Well, if this wasn’t a damnably strange conversation—but she’d sparked his competitive spirit now. She was right. He hadn’t failed with anyone yet, and he certainly didn’t intend to start with one half-pint brunette. “How about if we don’t worry about failures or successes quite yet? We’ll just take it slow, see how you do tomorrow.”

“Okay. Sure…although maybe I should mention—the only thing I just know I couldn’t handle in your program is the mountain climbing.”

“Heights aren’t your thing, huh?” He cocked his head. “A while back, maybe last year, I think I saw an article about you. The Pixie with the Midas Touch, something like that?”

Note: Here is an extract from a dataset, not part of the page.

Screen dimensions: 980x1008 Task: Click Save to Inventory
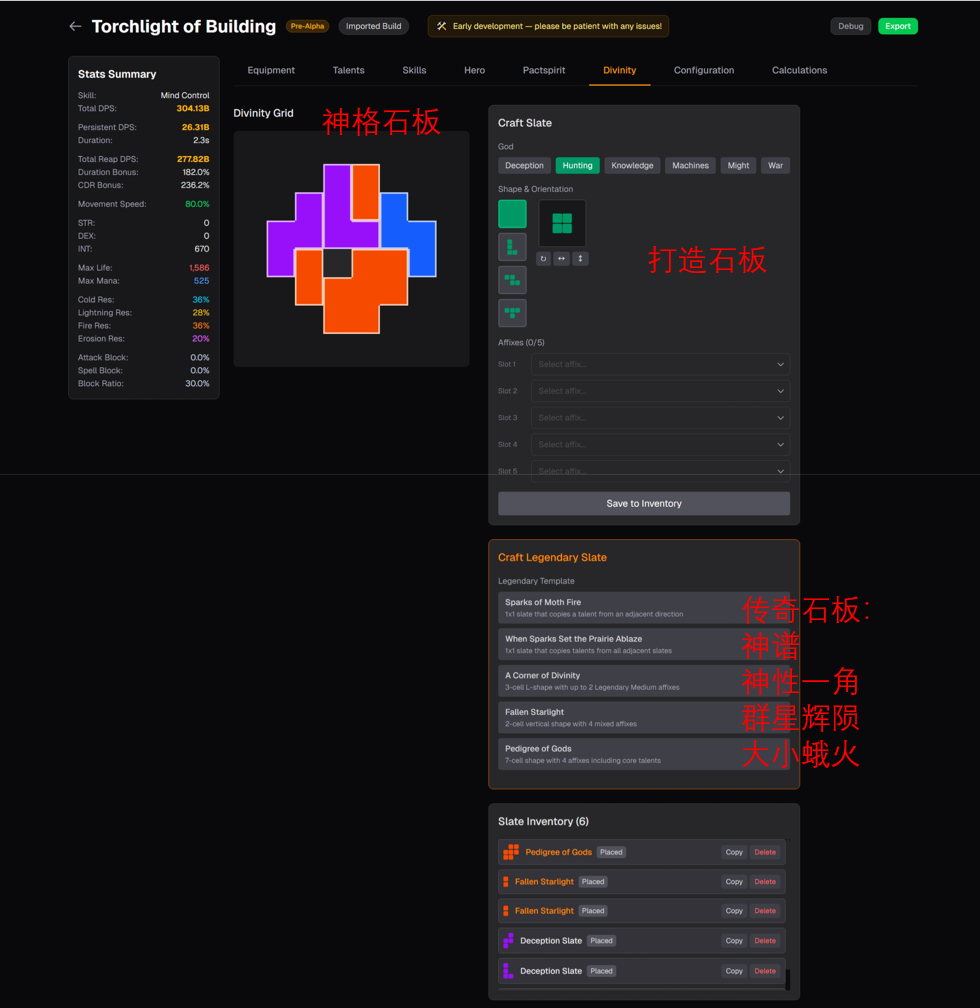[643, 504]
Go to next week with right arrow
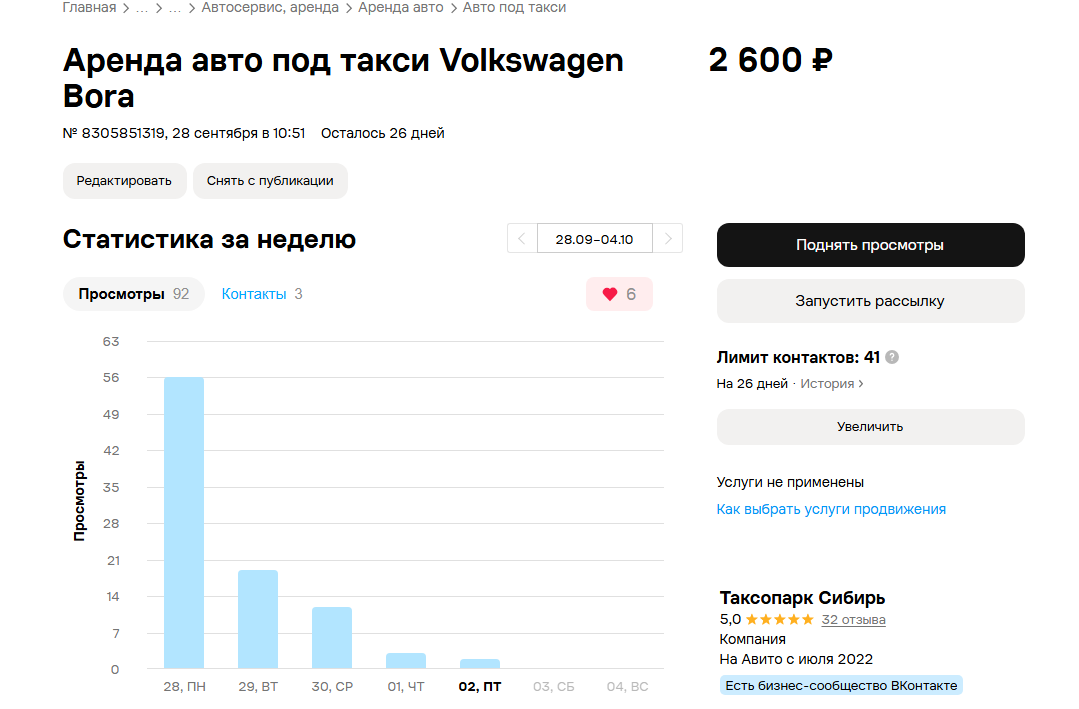Screen dimensions: 1079x709 667,239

She winced. “Man, I hate that label. But yeah, that article was about me—except that the journalist slanted it to make me sound way more hotsy-totsy than I am. I started investing in the stock market when I was fourteen. Just birthday money. Nothing extraordinary. But somehow any stock I bought developed this nice habit of doubling, until that ‘Midas Touch’ tag started to follow me around. I couldn’t shake it. Anyway…” She motioned around the library, as if hustling to divert the conversation away from herself. “This is an incredible home you have here. Was the lodge in your family? Is that how you happened to create this retreat for executives?”

From a stranger, he usually minded nosy questions. But not from her. He’d specifically tracked her down—not just to feast his eyes on that sassy mouth or skinny little body. But to clear the air on where he was coming from—and find out for sure where she was. “Yeah, the house was in the family. My great-gramps trekked to Idaho back in the Silver Rush. There’s still a petered-out silver mine on the property, although it was never worth much.”

“So you grew up here?”

“Yes, although not by choice. When I was a kid, the only thing on my mind was city lights and getting out of here. But we lost both my dad and my gramps in the same logging accident, so I grew up as the only male around. My grandmother gave me a sense of honor I couldn’t shake. Family first. That was her cardinal principle, and about the time my mom died and left me the property, I was stuck with it. No point putting it on the market—who in his right mind would want to buy it? There’s nothing up here but mountains and eagles. And I was living in Boise then, making good money—and spending it even faster. In fact, that’s how I got my Cash nickname, because I never could hold onto a dime. And to tell you the truth, I never cared.”

The start of a smile tugged at the corner of her mouth. She was enjoying the yarn spinning. “So the lodge was in your family…but you had absolutely no reason to want to be here.”

“Exactly. Except that I have one younger sister, Hannah. And somehow she missed all the family lessons about that honor-first business. She got pregnant with Sammy. Took off to find her so-called fiancé after Sammy was born and it seems she still hasn’t found him, because Sam’s eight now and he’s still with me.”

Compassion seemed to soften and darken her eyes. “I loved watching you two together. You’re obviously close.”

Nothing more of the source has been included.